Cumulus clouds and high-pressure fronts notwithstanding, Phair is happy to be back in the Windy City following her dates on this year’s high-profile Lilith Fair. Although her legendary lyrical candor (“I want to be your blow-job queen”) and no-bullshit attitude might easily lead to some catty dissing of fellow Lilith lasses, Phair — now 31, and having matured beyond her former debutante-cum-riotgrrrl persona — has only praise for Ms. McLachlan’s traveling rock-chick extravaganza.

“I’ll try not to gush, but it was just so awesome to be with these women,” Phair gushes. “They’re all so down-to-earth and supportive and gorgeous, and they’re incredible performers. Erykah Badu gives these spiritual lectures in the middle of her show, and Sinéad [O’Connor] has such an amazing voice. I’d watch Sarah [McLachlan] and Natalie [Merchant] and the Indigo Girls, and wonder, What the hell am I doing? I actually stole a lot of their moves” (fine, but let’s hope she didn’t cop even the slightest gesture from Paula Cole).
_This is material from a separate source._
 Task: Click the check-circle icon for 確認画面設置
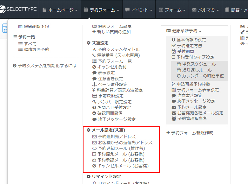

Phair’s Missy “Misdemeanor” Elliott homage is bound to be a highlight of her upcoming international tour in support of whitechocolatespaceegg, a pivotal album that successfully embellishes the casually perfect D.I.Y approach of Guyviiie and Whip-Smart with more polished production values (courtesy of R.E.M. knob-twirler Scott Litt on half the tracks). With her vocals pushed way up front and wrapped in an organic blend of keyboards and warped guitars, all melded into rock-steady yet experimental arrangements, Phair once again sounds like no one else (even though Alanis, Fiona, and other pouty waifs have tried desperately to sound like her in recent years).

“The album took a while to reach its final form,” Phair explains of this slow-cooking egg. “It started out sounding mellow and dreamy, which had a lot to do with me being pregnant. But then I wrote a whole bunch of additional songs after the pregnancy. Out of 38 total, I chose 16 for the album. Each one plays off of a specific aspect of my emotional life.”

Not surprisingly, several of the new songs reflect Phair’s experiences as a wife and mother. With its hints of domestic crisis and maternal uncertainty, “‘Go On Ahead,'” says Phair, “was really hard to put on the album. Now that I’m married arid have a child, I don’t want to rock the boat as much, or hurt people. At the same time, I wanted this album to be entirely authentic.”

Lovely new songs such as “Fantasize,” “Uncle Alvarez” and “Girl’s Room” — a paean to high-school friends Tiffany (“wearing her size-too-small sweater”) and Trisha (who “oughta learn to shave her bikini line better”) — certainly sound autobiographical, and who else but Phair could croon, “I wanna be cool, tall, vulnerable, and luscious,” on the delicate “Perfect World”?

Elsewhere, Phair plays rough-and-tumble in the back seat of a convertible on the lowdown “Johnny Feelgood”, goes for the big bucks on “Shitloads of Money”, and receives dating advice from a tough-cookie mama on the propulsive “What Makes You Happy.”

So what makes Liz happy? “My son, of course,” Phair says with certainty. “Having a baby made me appreciate life so much more. I don’t want to sound New Agey, but everything seems to work out OK if you just follow your own path.”

Before she drags out the crystals, I ask Phair if anything else is scrambling her spaceegg these days. “The new album, definitely,” she says. “And summer makes me insanely happy! It’s perfect right now. Eighty degrees with a cool breeze and everything’s green and lush and flowering.”

And I thought she was joking about the Weather Channel.